4438087This Side the Trenches — Mothers and WivesKarl de Schweinitz
Chapter III
Mothers and Wives

The very first thing that happens to the folks at home is the going of the man to war. The fact that he is no longer with them is, perhaps, the hardest thing they have to bear.

The members of most families, living together so long and so intimately, having the same blood and the same household traditions, become as much a part of one another as do the various members of the human body. Each one means something to the rest. Thus, the man in the service may have been the business manager and the financier of the home. He may have been the family musician or the artistic member of the household. To him the rest may have looked for the organization of their picnics, parties, and other good times, or he may have been the one who saw the funny side of things and who could be depended upon to bring home the latest jokes or the tales of those amusing adventures that seemingly happen often to some people and seldom or not at all to others.

It is this relationship existing between person and person, between friend and friend, that people have in mind when they say of somebody, "I feel quite lost without him." Would it indeed not be surprising if, on the other hand, the soldier or the sailor did not often wonder, "how are they getting along without me?"

_Task_.
In the chapter "Mothers and Wives," what is said to be perhaps the hardest thing the folks at home have to bear?

_Data block_.
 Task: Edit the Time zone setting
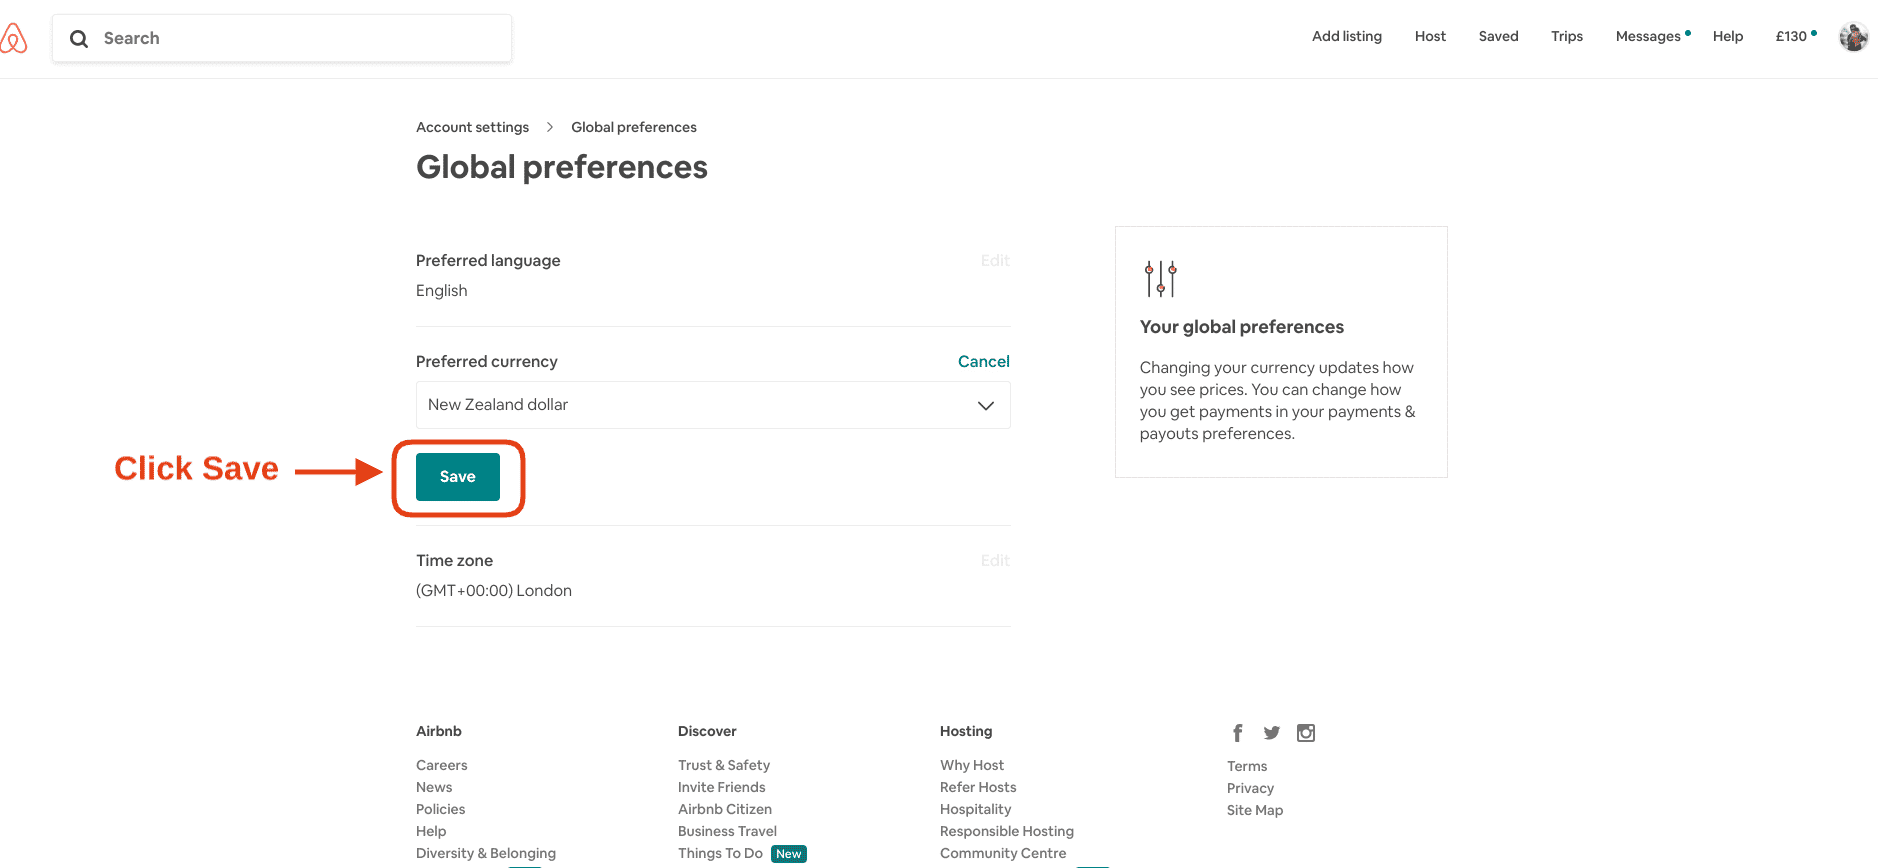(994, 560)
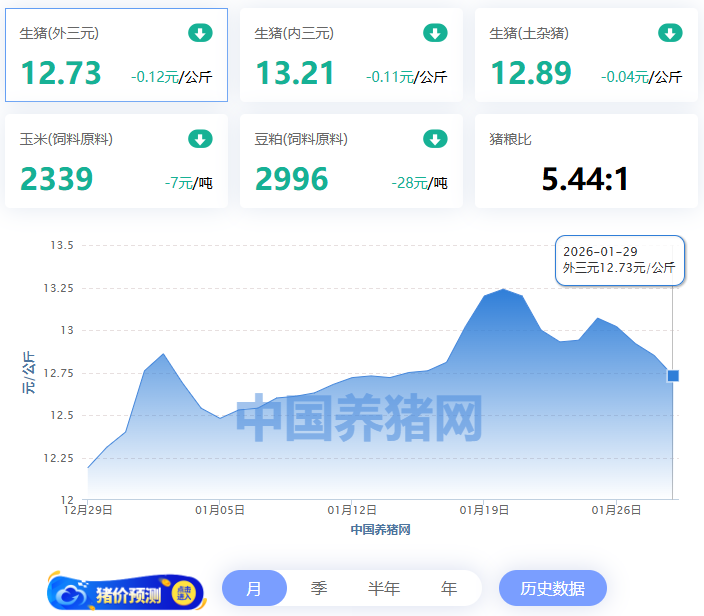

_Task solution_.
The fact that the man who has gone to war is no longer with them.